Summary  
FEMU: Cheap, Accurate, Scalable and Extensible Flash Emulator

* **Need for FEMU:**We need an efficient emulator to perform all the research work as doing test work on actual SSD is not feasible, neither practically nor economically. Current SSD research is not done at kernel level extensions and the software used for full stack research are too costly for academic organizations.  
    
  Drawbacks of some current emulators:
  + FlashEm - based on Linux block level layer, hence less portable
  + QEMU - cannot emulate multiple IO channels, as OC-SSD does
  + VSSIM - not scalable, as built on QEMU Interface

This is where the need of an open-sourced, scalable, low latency, the extensible model gave birth to FEMU.

* **Brief of FEMU:**
  + **Scalability**:  
    FEMU focuses on an important aspect of current emulators, their limitation of not scaling well with multiple IO tasks in parallel, i.e with the increasing number of worker threads, the average latency should not increase drastically.
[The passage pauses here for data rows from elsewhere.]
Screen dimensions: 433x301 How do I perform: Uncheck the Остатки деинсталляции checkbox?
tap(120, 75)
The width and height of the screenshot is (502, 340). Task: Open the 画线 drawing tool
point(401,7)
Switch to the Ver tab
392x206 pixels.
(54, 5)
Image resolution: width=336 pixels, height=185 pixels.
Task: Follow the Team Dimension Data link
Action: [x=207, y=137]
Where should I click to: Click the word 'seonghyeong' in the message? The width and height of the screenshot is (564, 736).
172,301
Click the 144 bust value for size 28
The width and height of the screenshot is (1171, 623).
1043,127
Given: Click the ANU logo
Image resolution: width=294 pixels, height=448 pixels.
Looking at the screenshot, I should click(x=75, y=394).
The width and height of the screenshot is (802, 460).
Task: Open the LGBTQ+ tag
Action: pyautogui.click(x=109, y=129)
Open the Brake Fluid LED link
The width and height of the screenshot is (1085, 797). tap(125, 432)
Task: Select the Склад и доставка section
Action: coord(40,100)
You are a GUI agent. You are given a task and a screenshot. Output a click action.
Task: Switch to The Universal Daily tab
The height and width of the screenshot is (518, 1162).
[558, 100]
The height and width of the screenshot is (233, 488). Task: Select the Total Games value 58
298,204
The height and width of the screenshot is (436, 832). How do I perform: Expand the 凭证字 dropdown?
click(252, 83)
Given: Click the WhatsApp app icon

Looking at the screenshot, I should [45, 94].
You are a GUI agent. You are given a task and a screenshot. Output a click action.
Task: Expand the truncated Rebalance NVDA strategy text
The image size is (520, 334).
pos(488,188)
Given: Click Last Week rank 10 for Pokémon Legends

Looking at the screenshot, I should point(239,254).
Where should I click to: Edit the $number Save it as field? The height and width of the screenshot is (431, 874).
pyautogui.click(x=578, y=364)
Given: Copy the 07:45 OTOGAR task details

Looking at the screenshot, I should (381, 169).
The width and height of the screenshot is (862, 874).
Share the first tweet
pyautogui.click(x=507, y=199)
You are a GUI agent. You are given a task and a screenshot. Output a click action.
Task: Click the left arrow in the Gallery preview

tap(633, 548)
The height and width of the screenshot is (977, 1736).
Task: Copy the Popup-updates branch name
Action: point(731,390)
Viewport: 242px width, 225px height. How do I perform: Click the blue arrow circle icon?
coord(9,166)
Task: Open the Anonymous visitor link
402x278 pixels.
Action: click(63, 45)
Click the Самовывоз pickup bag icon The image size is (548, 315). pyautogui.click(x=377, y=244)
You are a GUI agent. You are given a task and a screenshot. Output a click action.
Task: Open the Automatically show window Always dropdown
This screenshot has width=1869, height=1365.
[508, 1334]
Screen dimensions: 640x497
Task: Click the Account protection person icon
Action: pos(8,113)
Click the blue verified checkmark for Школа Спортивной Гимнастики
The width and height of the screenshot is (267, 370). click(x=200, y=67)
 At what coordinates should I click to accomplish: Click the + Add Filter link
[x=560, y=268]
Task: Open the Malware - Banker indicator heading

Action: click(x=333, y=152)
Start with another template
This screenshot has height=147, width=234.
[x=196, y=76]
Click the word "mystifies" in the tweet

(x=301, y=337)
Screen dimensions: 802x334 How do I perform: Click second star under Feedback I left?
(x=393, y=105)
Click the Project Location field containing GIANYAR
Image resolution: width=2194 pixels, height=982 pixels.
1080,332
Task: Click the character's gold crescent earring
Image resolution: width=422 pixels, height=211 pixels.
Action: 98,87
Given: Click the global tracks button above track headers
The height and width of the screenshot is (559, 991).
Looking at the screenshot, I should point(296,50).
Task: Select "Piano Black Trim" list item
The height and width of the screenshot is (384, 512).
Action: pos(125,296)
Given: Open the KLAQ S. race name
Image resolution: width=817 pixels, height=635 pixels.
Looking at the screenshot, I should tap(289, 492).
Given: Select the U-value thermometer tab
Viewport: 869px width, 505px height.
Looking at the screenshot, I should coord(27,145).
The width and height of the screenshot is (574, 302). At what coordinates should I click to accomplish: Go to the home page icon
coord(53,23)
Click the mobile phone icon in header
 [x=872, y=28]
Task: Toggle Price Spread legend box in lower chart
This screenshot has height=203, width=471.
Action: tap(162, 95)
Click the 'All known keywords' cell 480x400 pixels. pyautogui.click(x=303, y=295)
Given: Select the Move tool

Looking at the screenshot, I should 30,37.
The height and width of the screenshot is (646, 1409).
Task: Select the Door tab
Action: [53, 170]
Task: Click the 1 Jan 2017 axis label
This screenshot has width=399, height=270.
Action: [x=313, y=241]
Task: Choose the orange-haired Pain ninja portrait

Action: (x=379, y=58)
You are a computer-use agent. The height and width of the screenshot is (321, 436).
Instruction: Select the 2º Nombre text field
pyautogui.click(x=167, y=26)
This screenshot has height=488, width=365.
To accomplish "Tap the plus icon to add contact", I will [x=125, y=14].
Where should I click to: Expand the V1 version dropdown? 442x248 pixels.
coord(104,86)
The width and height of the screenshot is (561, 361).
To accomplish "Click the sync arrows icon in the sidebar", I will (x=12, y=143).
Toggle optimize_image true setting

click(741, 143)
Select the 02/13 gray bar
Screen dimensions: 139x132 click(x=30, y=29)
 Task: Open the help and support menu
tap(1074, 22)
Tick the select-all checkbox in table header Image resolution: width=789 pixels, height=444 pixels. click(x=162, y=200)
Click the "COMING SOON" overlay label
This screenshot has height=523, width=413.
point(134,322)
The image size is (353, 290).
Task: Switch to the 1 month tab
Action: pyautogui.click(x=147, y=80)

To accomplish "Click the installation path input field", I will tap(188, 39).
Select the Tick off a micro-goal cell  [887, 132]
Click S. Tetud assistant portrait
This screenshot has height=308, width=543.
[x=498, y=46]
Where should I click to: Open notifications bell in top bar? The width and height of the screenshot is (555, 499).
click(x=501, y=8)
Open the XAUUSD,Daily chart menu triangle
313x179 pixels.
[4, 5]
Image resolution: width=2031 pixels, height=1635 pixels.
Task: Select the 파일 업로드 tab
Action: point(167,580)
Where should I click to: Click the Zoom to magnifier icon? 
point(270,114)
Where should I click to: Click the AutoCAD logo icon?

They tackled this problem by having a modification in two departments of emulation.
    - Instead of Interrupt, they moved back to Polling based design.  
      Each IO task forced a switch from Guest OS to QEMU (as done in Memory Mapped IO)
    - Multiple asynchronous IO overheads is a bottleneck, so they created an image in QEMU space and worked on the logic of *DMA,* where CPU doesn’t even know about the concurrent tasks. Similarly, here the Guest OS does not even know about subsequently happening data transfers.

Resulting graphs depict that their model scales comparatively well in comparison to actual OC-SSD.

* + **Accuracy**:  
    The aim is to calculate the end-IO time (T-endio) for each IO task, as accurate as possible. They created two models for this, calling the former one *Basic-Delay-Model* and the latter approach as *Advanced-OC-Model.*  
      
    Basic Delay Model worked on adding overload time to an emulated task, based on experimental data. For ex: addition of 50us time to entry-time of an IO. This model is enough for FTL and Garbage-Collection (GC) emulation.  
      
    Then they moved to Advanced OC Delay Model, consisting of two major changes:
    - *double-register* planes:  
      consisting of data and cache registers, current models work on single page register, so in a Write-Read task combination, first a write occurs, then a read. In the advanced OC model, each plane maintains two registers, and both the non-overlapping task done congruently.
    - *non-uniform* page latency model:   
      pages mapped to upper bits of MLC (multi-level cells) incur higher latencies than those mapped to lower bits, so experimentally they hatched a pattern to store. They devised the plan in detail.

They tested both on open-source Filebench Workload (having various combinations of IO intensive scenarios), and they got 0.5-38% error rate in Advanced OC Delay Model, much better than other emulators and even there basic delay model.

* + **Usability and Extensibility:**Various other features discussed here
    - their choice of FTL and GC schemes
    - FEMU’s usage as both white-box and black-box SSD emulator
    - multiple devices support, and non-overlapping channels
    - distributed SSDs and page level fault injection, for random corruption and faults testing
* **Critical Review of FEMU:**In this paper, the authors do address some of the major concerns of building an efficient emulator. The primary reason being the lack of knowledge about the working of firmware logic of OC-SSD is not known. The working of internal channels is transparent via liblightnvm but the inner logic is not known that well. This is one of the reasons why they faced 38% error rate in Varmail subsection of Filebench workload testbench.  
  This, in fact, will also be a big problem when setting up FEMU for distributed SSD usage.  
    
  FEMU did not discuss the FTL and GC model that well, this can be one of the major areas of improvement. This is important as some researchers might just want to test the FTL layer of the tool for checking efficient work provisioning.  
    
  The Advanced OC Delay Model approach that they devise might not be compatible with their Scaling model, as they maintain double register per plane. Scalability might get affected when they use their “DMA” logic with this double register model.

They addressed this limitation: FEMU is DRAM backed, so large capacity SSDs can’t be emulated efficiently. If they could devise an approach of using a bigger swap memory in congruence with primary memory, a near accurate model can be made (neglecting the initial swap-in and swap-out times).  
  
The actual need of OC-SSD, maintaining IO task provisioning as per requirement and achieving less fragmentation, the FEMU paper seems to not have discussed it at all, how do they read the real-time user input (liblightnvm APIs) and implement it at the same time of IO tasks lining up. The task scheduling in this department needs to be discussed a bit more.

* **Doubts:**
  + How do they implement a non-volatile memory in all this? Does NVMe provide a basic architecture solution for integrating into your own tool?
  + The Filebench workload used for accuracy testing had scenarios based on simple File transfers and Network File Transfers, but what is Varmail scenario? I wasn’t able to find a detailed explanation of it.